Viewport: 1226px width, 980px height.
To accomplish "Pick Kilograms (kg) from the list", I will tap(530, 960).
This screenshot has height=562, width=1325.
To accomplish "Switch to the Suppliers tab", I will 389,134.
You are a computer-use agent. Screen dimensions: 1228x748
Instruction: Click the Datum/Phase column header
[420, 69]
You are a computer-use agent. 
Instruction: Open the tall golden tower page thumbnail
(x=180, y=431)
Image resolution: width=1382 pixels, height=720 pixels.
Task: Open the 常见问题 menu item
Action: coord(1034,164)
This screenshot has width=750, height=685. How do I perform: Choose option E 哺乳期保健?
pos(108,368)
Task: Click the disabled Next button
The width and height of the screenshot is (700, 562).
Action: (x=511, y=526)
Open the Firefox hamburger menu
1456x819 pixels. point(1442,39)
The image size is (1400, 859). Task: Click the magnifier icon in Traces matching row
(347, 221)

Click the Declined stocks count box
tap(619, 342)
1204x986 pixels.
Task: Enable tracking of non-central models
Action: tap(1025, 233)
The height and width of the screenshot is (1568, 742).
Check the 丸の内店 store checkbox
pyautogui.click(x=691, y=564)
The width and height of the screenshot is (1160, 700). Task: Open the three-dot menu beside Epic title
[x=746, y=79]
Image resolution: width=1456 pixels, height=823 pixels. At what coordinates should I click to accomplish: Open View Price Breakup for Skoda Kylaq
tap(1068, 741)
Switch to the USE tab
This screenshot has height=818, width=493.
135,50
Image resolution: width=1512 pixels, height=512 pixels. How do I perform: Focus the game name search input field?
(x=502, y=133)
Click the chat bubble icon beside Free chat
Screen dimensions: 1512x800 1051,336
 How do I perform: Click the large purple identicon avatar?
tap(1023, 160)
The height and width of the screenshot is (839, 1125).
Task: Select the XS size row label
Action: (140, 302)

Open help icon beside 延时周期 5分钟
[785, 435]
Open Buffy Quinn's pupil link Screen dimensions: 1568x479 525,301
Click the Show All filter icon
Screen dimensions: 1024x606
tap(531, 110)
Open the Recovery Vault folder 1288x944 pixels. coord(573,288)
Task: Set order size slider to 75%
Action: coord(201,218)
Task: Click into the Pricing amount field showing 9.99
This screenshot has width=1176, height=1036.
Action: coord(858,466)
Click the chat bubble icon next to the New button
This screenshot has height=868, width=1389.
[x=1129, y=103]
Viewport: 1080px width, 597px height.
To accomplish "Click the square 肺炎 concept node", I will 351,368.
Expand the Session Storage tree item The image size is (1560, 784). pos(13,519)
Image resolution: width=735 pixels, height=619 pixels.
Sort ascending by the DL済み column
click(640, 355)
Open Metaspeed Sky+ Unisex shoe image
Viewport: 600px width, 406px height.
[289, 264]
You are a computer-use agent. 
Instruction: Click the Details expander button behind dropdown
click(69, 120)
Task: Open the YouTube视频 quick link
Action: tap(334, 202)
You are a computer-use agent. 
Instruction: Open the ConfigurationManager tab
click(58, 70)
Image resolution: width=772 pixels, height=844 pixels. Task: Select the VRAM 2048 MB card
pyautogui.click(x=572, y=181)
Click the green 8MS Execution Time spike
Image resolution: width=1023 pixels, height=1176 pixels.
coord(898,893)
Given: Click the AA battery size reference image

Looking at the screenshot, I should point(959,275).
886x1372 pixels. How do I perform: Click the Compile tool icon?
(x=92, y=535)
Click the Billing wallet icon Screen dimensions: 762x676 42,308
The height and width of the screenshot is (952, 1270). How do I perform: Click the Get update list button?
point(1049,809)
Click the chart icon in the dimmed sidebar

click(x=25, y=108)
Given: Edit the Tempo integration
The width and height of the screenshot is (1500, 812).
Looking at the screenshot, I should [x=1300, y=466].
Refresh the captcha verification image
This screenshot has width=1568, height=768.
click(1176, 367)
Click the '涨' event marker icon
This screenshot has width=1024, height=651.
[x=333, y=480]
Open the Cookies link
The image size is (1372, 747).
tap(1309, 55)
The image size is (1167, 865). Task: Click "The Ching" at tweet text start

▶ Work to complete
Extract every line of the entries above and reproduce each one verbatim.

▶ Output of the exercise
Viewport: 1226px width, 980px height.
To accomplish "Pick Kilograms (kg) from the list", I will tap(530, 960).
This screenshot has height=562, width=1325.
To accomplish "Switch to the Suppliers tab", I will 389,134.
You are a computer-use agent. Screen dimensions: 1228x748
Instruction: Click the Datum/Phase column header
[420, 69]
You are a computer-use agent. 
Instruction: Open the tall golden tower page thumbnail
(x=180, y=431)
Image resolution: width=1382 pixels, height=720 pixels.
Task: Open the 常见问题 menu item
Action: coord(1034,164)
This screenshot has width=750, height=685. How do I perform: Choose option E 哺乳期保健?
pos(108,368)
Task: Click the disabled Next button
The width and height of the screenshot is (700, 562).
Action: (x=511, y=526)
Open the Firefox hamburger menu
1456x819 pixels. point(1442,39)
The image size is (1400, 859). Task: Click the magnifier icon in Traces matching row
(347, 221)

Click the Declined stocks count box
tap(619, 342)
1204x986 pixels.
Task: Enable tracking of non-central models
Action: tap(1025, 233)
The height and width of the screenshot is (1568, 742).
Check the 丸の内店 store checkbox
pyautogui.click(x=691, y=564)
The width and height of the screenshot is (1160, 700). Task: Open the three-dot menu beside Epic title
[x=746, y=79]
Image resolution: width=1456 pixels, height=823 pixels. At what coordinates should I click to accomplish: Open View Price Breakup for Skoda Kylaq
tap(1068, 741)
Switch to the USE tab
This screenshot has height=818, width=493.
135,50
Image resolution: width=1512 pixels, height=512 pixels. How do I perform: Focus the game name search input field?
(x=502, y=133)
Click the chat bubble icon beside Free chat
Screen dimensions: 1512x800 1051,336
 How do I perform: Click the large purple identicon avatar?
tap(1023, 160)
The height and width of the screenshot is (839, 1125).
Task: Select the XS size row label
Action: (140, 302)

Open help icon beside 延时周期 5分钟
[785, 435]
Open Buffy Quinn's pupil link Screen dimensions: 1568x479 525,301
Click the Show All filter icon
Screen dimensions: 1024x606
tap(531, 110)
Open the Recovery Vault folder 1288x944 pixels. coord(573,288)
Task: Set order size slider to 75%
Action: coord(201,218)
Task: Click into the Pricing amount field showing 9.99
This screenshot has width=1176, height=1036.
Action: coord(858,466)
Click the chat bubble icon next to the New button
This screenshot has height=868, width=1389.
[x=1129, y=103]
Viewport: 1080px width, 597px height.
To accomplish "Click the square 肺炎 concept node", I will 351,368.
Expand the Session Storage tree item The image size is (1560, 784). pos(13,519)
Image resolution: width=735 pixels, height=619 pixels.
Sort ascending by the DL済み column
click(640, 355)
Open Metaspeed Sky+ Unisex shoe image
Viewport: 600px width, 406px height.
[289, 264]
You are a computer-use agent. 
Instruction: Click the Details expander button behind dropdown
click(69, 120)
Task: Open the YouTube视频 quick link
Action: tap(334, 202)
You are a computer-use agent. 
Instruction: Open the ConfigurationManager tab
click(58, 70)
Image resolution: width=772 pixels, height=844 pixels. Task: Select the VRAM 2048 MB card
pyautogui.click(x=572, y=181)
Click the green 8MS Execution Time spike
Image resolution: width=1023 pixels, height=1176 pixels.
coord(898,893)
Given: Click the AA battery size reference image

Looking at the screenshot, I should point(959,275).
886x1372 pixels. How do I perform: Click the Compile tool icon?
(x=92, y=535)
Click the Billing wallet icon Screen dimensions: 762x676 42,308
The height and width of the screenshot is (952, 1270). How do I perform: Click the Get update list button?
point(1049,809)
Click the chart icon in the dimmed sidebar

click(x=25, y=108)
Given: Edit the Tempo integration
The width and height of the screenshot is (1500, 812).
Looking at the screenshot, I should [x=1300, y=466].
Refresh the captcha verification image
This screenshot has width=1568, height=768.
click(1176, 367)
Click the '涨' event marker icon
This screenshot has width=1024, height=651.
[x=333, y=480]
Open the Cookies link
The image size is (1372, 747).
tap(1309, 55)
The image size is (1167, 865). Task: Click "The Ching" at tweet text start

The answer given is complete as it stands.